また、子供が大学生になって、アルバイトでガンガン稼いでいる
という場合にも、配偶者とは別枠で「扶養控除」が受けられます。
2018年から、より稼げるようになりました
用事があるわけでもないのに「どうしてもシフトを減らしてほしい」と頼まれる妻の雇用者。
「損して得取れ」とはいえ、時給が下がって働き損になる妻。
どうしたって不幸を生み出していた「103万の壁」が、
2018年からはちょっと薄くなって、「150万円以下ならば所得税がかからない」ようになります。
一気に47万円分、気分良く働いて稼げるようになるわけです。
更に、「配偶者特別控除」も改正されたので、妻の側だけから見れば、
「稼げるなら稼げるだけ、150万円を越えても変わりない」仕組みになりました。
妻の側だけから見れば、ってどういうこと?
と思いますよね。ちょっとややこしい解説になるので、興味の無い方は次の見出しまで飛ばして下さい……。
2017年までの「配偶者特別控除」は、
「妻が103万円からいくらはみ出したか」で、控除額を計算していました。
しかし、2018年からは、
「夫の年収が900万円以上か、900万円以下」で、控除額が決まります(年収900万円以上から、段階的に控除額減)。
日本全体を広く見渡して、世帯年収の多い家庭には多めに課税し、
世帯年収が少なく生活が苦しい家庭には少なめに課税するための工夫です。
夫の年収がギリギリ900万以上、という世帯の場合、「150万円の壁」は厚く感じられるでしょう。
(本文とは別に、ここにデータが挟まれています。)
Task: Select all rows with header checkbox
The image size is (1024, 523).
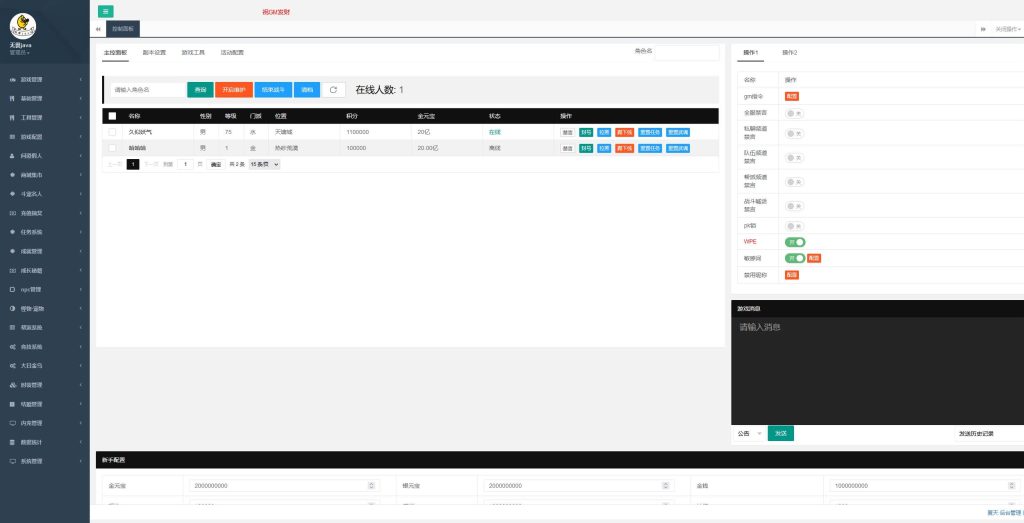Action: coord(112,116)
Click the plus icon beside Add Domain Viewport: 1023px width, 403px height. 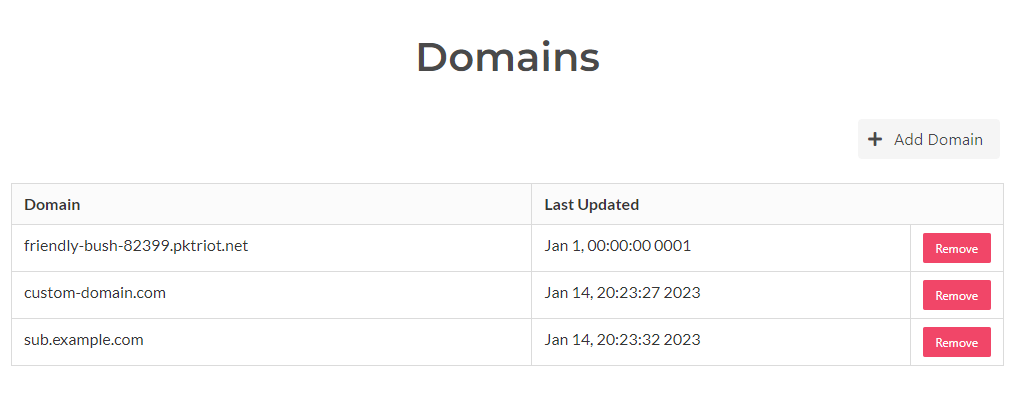pyautogui.click(x=875, y=139)
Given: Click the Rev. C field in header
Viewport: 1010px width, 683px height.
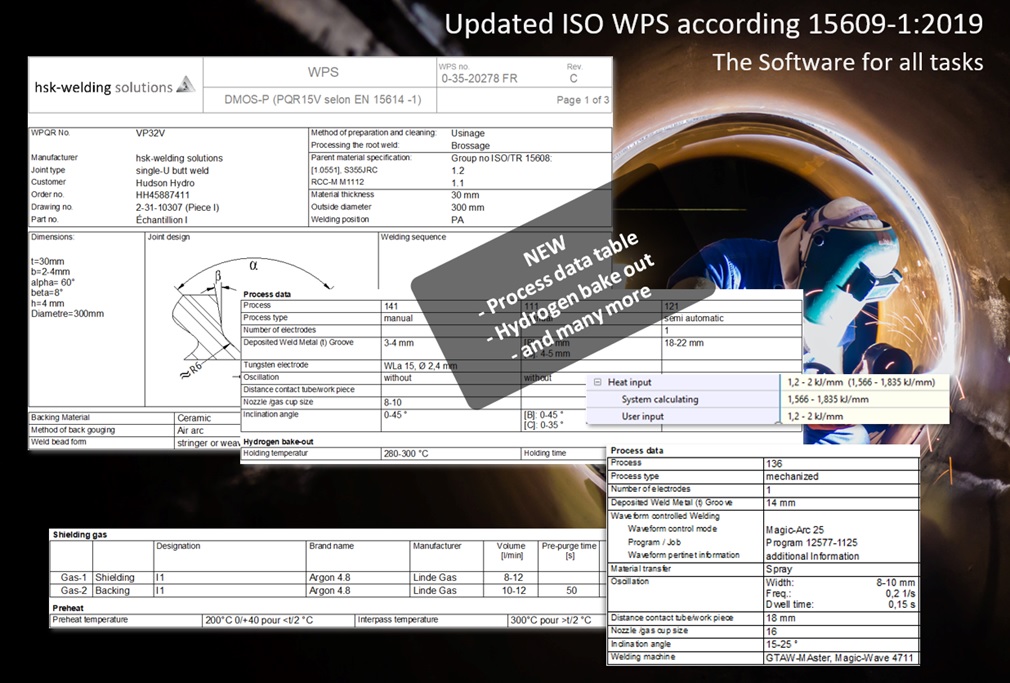Looking at the screenshot, I should (x=573, y=77).
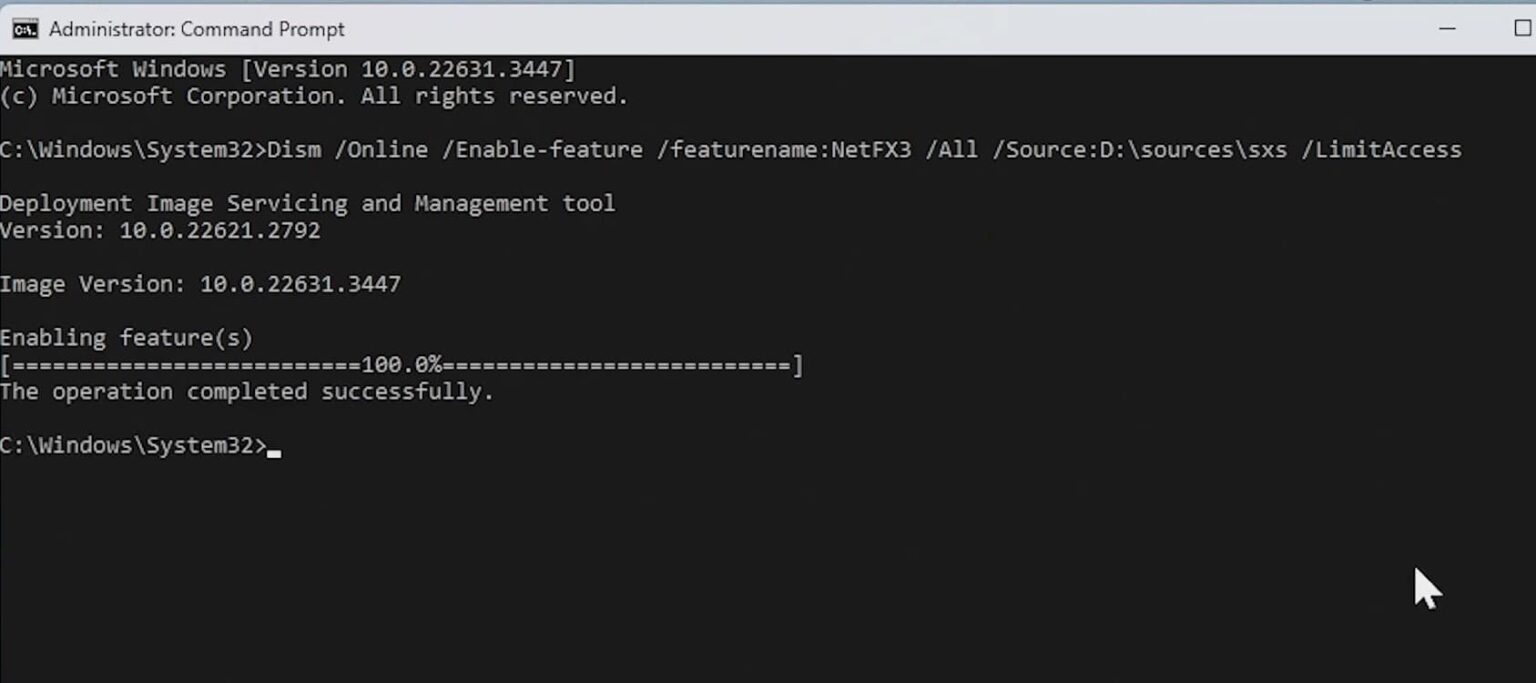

また、妻のキャリアアップを応援する仕組みでもあります。
夫の年収が900万円以下ならば、時給アップでも正社員登用でも、
年収が「従」である限り、かかる所得税が変わりません。
時間と体力の許すまま、やりたい放題です。
源泉徴収票をチェックしよう
配偶者控除が「103万円の壁」から「150万円の壁」に変化したこと、ご理解頂けたでしょうか?
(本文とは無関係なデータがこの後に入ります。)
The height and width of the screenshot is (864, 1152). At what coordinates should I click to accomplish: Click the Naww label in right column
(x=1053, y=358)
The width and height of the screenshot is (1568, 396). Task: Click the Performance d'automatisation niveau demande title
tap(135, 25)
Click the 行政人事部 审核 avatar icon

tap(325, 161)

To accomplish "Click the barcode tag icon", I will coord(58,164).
「よく分からない」方も、「なんとなく分かった」方も、なにはともあれ源泉徴収票を確認してみることをおすすめします。
従の稼ぎ手が、ちょっと特殊なケースの場合(休職で一時的に従の稼ぎ手になる・夫婦ともフリーランス・アーティスト等々)、
従の稼ぎ手が所得税を天引きされている場合があります。
そうなると、本来は配偶者控除で減額(免除)される分の税金を納めていることになり、
この記事で勉強したことが無駄になってしまいます。
確定申告を行って「払ってあるけど、やっぱり控除して!」という申請を行い、
職場には「配偶者の方で控除を受ける」と伝えましょう。
まとめ
・「所得税の配偶者控除」制度が改正されたので、103万の壁は無くなった。
・新たな配偶者控除として、「150万円の壁」が出現。
・配偶者控除額は、世帯年収ごとで計算されるようになった。
・源泉徴収票をチェックして、節税しよう。